Now, if you want those films you’ll have to subscribe to FilmStruck’s service (pricing is currently unavailable, as is information on whether the service will be US-only or will reach other shores).
But what’s more intriguing than the loss of Criterion films at Hulu is the arrival of TCM’s library online. Currently TCM holds the rights to what could be one of the largest libraries of pre-1986 films out there. Besides outright owning the rights to MGM’s entire back catalogue (Ted Turner snapped it up in the '80s), Turner also owns the rights to the whole RKO catalogue (including every single film Fred Astaire and Ginger Rogers made together and the Simon Templar series), United Artists’ catalogue (including The Great Dictator), and Warner Brother’s entire pre-1950s catalogue.
That’s a lot of really fantastic film that haven’t seen the light of day unless you’ve invested in some overpriced DVDs, a VHS player, or cable.

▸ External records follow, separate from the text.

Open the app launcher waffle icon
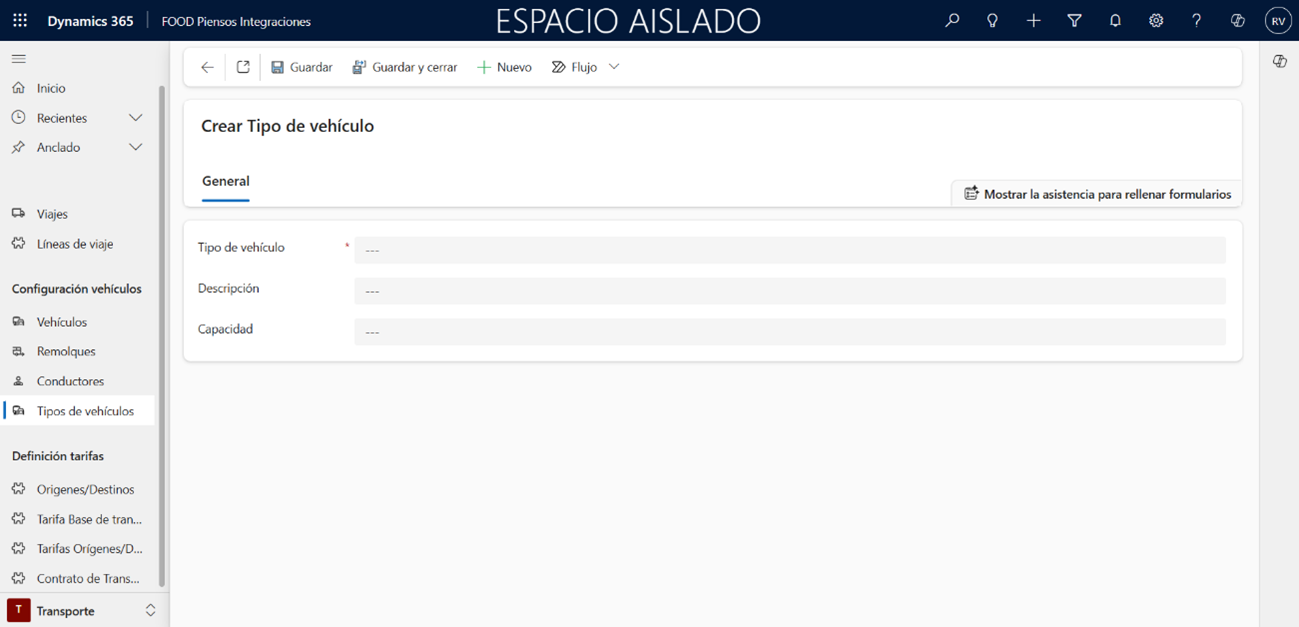 20,21
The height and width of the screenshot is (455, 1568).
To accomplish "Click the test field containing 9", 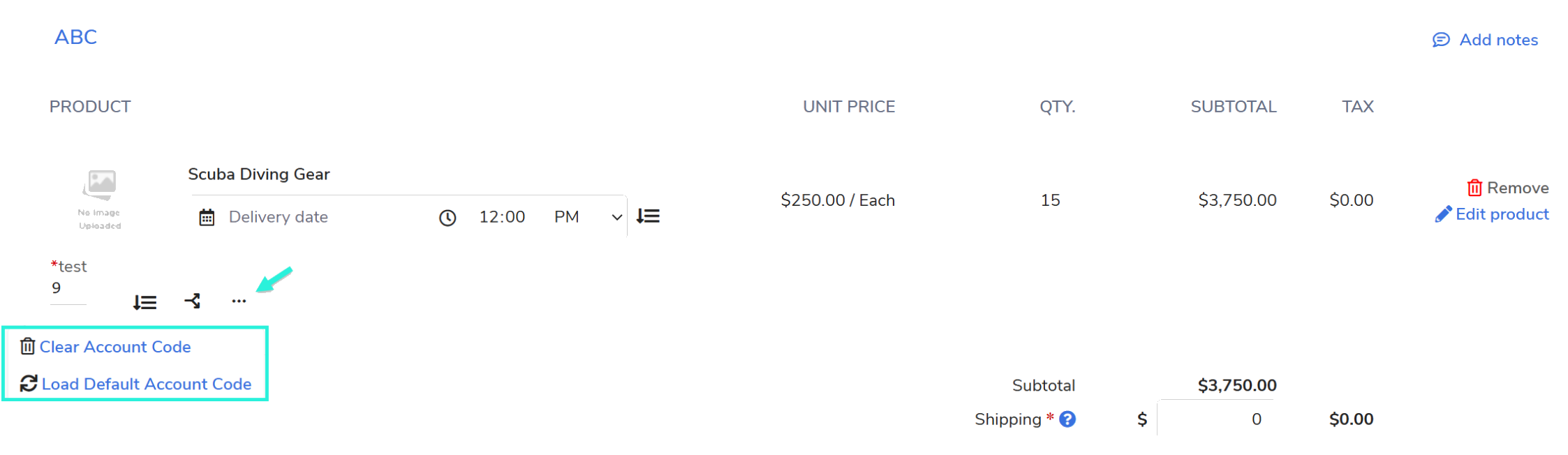I will [68, 288].
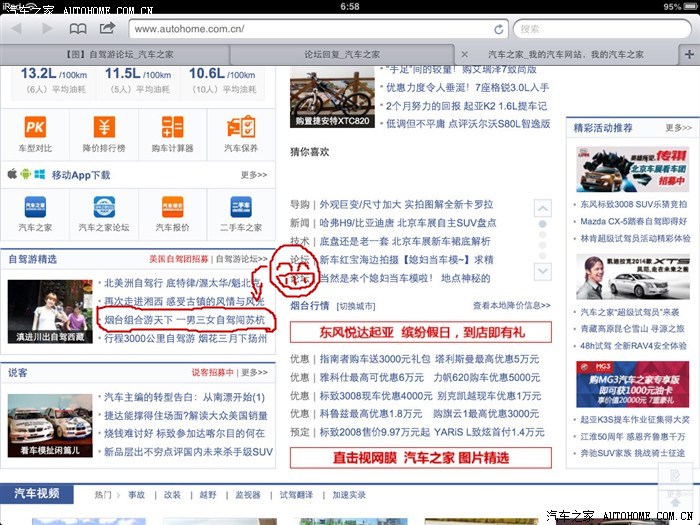
Task: Tap the Safari search field
Action: point(600,29)
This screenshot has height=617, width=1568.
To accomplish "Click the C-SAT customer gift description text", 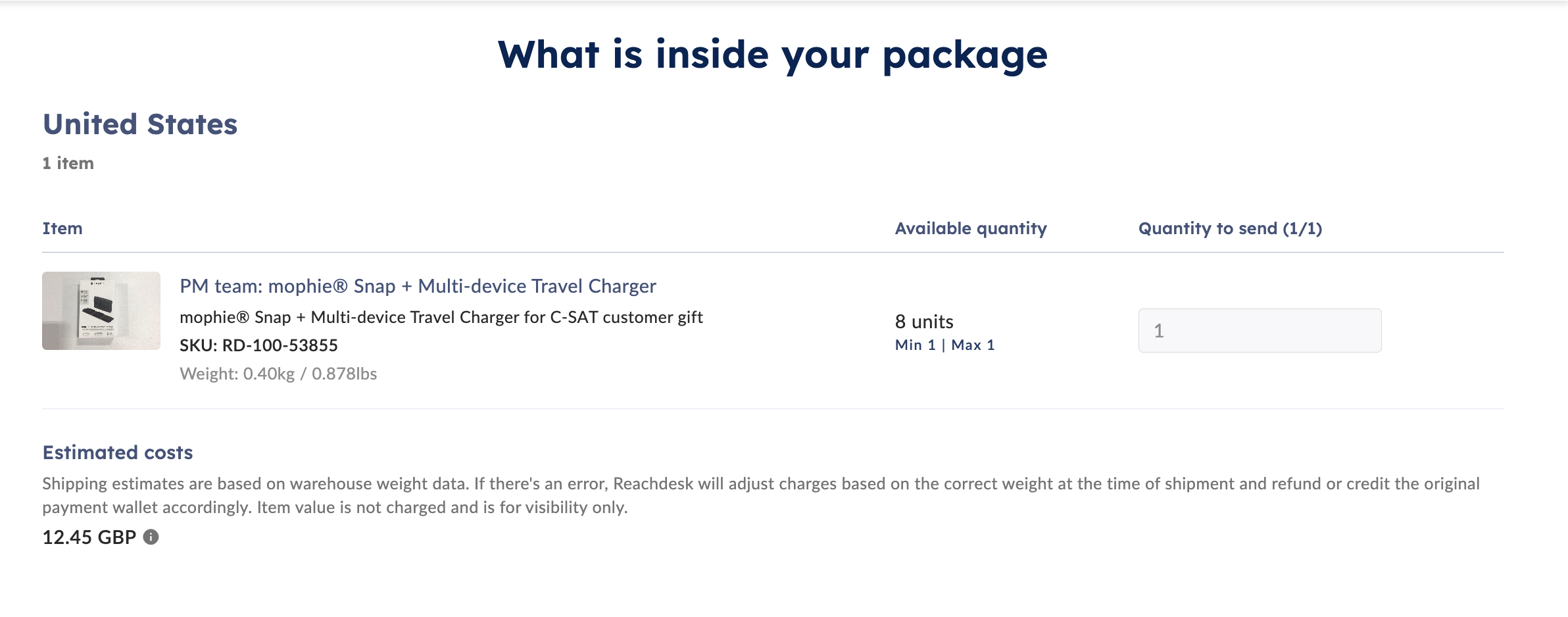I will [x=441, y=317].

While TCM hasn’t commented on which parts of the library will be seeing the tubes of the internet, its has confirmed that part of the Warner Brothers catalogue will be available, and that the partnership isn’t just with Criterion but also Flicker Alley, Icarus, Kino, Milestone, and Zeitgeist.
For the people that didn’t just squeal in joy at the sight of all those names, those are some of the biggest boutique DVD distributors around currently and they hold the rights to some fun foreign films and silent films.
On the classic cinema front, Netflix is about to get stomped.